Secretaria baiana lança cartilha com orientações para vítimas de LGBTfobia

    Material contém informações sobre tipos de violência e as violações de direitos sofridas pela população LGBTQIA+

    Foto Cartilha / SJDHDS

    A população que sofre agressão LGBTfóbica conta agora com a cartilha “Fui Vítima de LGBTfobia: o que fazer?”, na qual traz orientações e instruções de como agir nessa situação.

    O material foi lançado hoje (04) no site da Secretaria de Justiça, Direitos Humanos e Desenvolvimento Social da Bahia (SJDHDS). Na cartilha, cidadãos e cidadãs tem acesso a informações sobre os tipos de violência e as violações de direitos sofridas pela população LGBTQIA+.
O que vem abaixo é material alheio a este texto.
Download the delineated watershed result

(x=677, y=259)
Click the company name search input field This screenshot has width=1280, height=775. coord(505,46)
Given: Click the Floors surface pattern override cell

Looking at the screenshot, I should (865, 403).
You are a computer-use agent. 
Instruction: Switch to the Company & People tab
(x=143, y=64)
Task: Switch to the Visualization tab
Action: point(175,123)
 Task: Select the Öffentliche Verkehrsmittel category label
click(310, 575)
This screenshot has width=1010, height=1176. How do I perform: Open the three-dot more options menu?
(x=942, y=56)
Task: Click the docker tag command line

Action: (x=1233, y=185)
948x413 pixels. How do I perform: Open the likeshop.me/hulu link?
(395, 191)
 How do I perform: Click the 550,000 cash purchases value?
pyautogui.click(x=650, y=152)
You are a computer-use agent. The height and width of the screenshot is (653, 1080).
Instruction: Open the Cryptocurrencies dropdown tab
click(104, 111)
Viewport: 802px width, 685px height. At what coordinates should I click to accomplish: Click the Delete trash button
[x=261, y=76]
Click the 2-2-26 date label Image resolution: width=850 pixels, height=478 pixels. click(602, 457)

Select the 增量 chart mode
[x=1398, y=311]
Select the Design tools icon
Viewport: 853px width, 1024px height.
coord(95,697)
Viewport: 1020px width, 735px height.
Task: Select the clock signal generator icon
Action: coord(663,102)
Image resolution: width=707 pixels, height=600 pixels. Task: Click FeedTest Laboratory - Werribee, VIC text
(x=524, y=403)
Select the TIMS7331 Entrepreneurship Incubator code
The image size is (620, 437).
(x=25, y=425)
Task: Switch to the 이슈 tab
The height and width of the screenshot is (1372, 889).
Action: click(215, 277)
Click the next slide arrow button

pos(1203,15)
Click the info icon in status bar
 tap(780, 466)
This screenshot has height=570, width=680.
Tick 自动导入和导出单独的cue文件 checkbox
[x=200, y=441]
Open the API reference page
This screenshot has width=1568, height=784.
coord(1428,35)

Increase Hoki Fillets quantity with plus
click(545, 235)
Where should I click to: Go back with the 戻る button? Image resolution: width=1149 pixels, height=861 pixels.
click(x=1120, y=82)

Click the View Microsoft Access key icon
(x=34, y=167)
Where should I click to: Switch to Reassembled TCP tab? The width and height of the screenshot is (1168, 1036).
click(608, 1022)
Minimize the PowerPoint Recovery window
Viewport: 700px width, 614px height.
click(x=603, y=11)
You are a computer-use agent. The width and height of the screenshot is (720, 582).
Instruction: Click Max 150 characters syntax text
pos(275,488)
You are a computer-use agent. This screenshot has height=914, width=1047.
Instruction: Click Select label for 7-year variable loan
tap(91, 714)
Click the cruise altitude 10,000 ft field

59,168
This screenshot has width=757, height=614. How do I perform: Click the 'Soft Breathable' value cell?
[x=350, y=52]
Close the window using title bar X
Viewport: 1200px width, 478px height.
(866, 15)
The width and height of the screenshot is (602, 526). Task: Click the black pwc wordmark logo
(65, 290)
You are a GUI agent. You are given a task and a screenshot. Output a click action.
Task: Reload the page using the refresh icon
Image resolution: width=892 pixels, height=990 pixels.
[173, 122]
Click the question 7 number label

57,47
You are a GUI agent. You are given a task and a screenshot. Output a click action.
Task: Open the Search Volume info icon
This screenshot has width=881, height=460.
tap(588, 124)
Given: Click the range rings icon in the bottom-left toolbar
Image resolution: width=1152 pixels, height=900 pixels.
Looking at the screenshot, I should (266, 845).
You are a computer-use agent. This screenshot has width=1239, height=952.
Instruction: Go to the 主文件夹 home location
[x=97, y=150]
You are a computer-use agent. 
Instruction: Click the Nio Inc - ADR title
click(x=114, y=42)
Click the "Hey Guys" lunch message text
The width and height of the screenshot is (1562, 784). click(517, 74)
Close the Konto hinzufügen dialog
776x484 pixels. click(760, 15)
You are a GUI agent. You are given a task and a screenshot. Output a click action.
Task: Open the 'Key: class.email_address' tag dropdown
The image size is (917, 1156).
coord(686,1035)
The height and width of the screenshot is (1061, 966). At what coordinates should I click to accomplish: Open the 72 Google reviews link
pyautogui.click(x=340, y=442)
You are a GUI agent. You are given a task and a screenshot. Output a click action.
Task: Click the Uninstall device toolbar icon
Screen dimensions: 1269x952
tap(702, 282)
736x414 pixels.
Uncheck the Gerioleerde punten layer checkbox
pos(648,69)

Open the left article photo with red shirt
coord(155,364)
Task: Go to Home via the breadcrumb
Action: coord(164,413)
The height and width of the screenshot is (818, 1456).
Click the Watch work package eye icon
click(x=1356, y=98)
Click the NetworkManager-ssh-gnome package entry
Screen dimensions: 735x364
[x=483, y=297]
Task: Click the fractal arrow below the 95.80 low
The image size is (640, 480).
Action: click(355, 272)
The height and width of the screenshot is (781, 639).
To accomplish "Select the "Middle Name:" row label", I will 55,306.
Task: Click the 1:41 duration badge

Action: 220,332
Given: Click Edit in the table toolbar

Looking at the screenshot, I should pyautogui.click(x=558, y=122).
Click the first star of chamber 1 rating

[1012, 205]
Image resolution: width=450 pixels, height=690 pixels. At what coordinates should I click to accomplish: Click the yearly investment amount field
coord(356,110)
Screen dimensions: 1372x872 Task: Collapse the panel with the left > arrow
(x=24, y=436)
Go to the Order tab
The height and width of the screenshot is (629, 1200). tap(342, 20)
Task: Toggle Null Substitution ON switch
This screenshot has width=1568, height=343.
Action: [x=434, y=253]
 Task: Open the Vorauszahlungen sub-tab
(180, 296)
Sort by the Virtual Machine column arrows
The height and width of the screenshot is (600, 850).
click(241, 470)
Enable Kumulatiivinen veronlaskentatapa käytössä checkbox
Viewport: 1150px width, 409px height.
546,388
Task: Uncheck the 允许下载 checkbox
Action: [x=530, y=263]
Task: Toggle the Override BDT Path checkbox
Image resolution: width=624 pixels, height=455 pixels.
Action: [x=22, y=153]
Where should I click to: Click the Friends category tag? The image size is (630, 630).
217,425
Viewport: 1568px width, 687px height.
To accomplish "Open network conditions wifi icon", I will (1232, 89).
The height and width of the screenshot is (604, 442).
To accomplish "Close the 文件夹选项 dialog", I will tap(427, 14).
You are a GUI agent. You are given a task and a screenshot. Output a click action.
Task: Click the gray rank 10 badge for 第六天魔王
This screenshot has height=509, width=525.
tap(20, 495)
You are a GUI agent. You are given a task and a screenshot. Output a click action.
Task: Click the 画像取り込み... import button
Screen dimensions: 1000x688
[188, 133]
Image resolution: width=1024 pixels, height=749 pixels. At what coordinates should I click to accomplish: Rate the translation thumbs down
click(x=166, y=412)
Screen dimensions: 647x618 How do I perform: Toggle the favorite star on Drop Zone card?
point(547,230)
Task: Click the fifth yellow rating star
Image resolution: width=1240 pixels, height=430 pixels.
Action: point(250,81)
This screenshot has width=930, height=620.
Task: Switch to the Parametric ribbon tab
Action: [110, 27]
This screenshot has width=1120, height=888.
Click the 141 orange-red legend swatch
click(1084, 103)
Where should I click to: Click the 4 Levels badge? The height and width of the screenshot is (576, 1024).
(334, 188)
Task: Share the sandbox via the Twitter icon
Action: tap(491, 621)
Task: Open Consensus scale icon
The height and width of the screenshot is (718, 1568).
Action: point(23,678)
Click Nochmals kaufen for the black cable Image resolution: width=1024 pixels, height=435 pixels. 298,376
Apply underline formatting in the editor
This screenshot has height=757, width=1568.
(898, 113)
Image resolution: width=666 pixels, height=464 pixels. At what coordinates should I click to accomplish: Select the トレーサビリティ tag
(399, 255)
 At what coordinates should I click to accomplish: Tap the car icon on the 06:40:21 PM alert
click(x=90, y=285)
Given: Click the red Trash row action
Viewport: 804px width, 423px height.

    Além disso, foi disponibilizado também contatos e informações da rede de proteção que pode ser acionada em caso de qualquer tipo de agressão, entre os quais estão o Centro de Promoção e Defesa dos Direitos LGBT (CPDD-LGBT), o Conselho LGBT da Bahia, Ouvidoria Geral do Estado, Secretaria de Segurança Pública e Defensoria Pública da Bahia (DPE-BA).

    “Assim como o Guia de Adequação de Nome e Gênero, o objetivo desta cartilha também é facilitar o acesso da população LGBTQIA+ a direitos. Nós sabemos que ainda existe uma resistência, muitas vezes por medo ou falta de entendimento, mas precisamos que as denúncias sejam feitas para que os agressores sejam punidos”, afirma o secretário da SJDHDS, Carlos Martins.

    Criminalização

    Em 2019, o Supremo Tribunal Federal crimi- nalizou o preconceito contra homossexuais e transexuais, equiparando crimes de LGBTfobia ao de Racismo, ou seja, atos de violências contra pessoas LGBTQIA+ devem ser enquadrados de acordo com a Lei no 7.716, de 5 de Janeiro de 1989.

    “A violência contra a população LGBTQIA+ se manifesta de diversas formas, nem sempre abertas à luz do dia, por isso a importância deste documento para todos, todas e todes. É preciso denunciar”, completa o coordenador LGBT da SJDHDS, Kaio Macedo.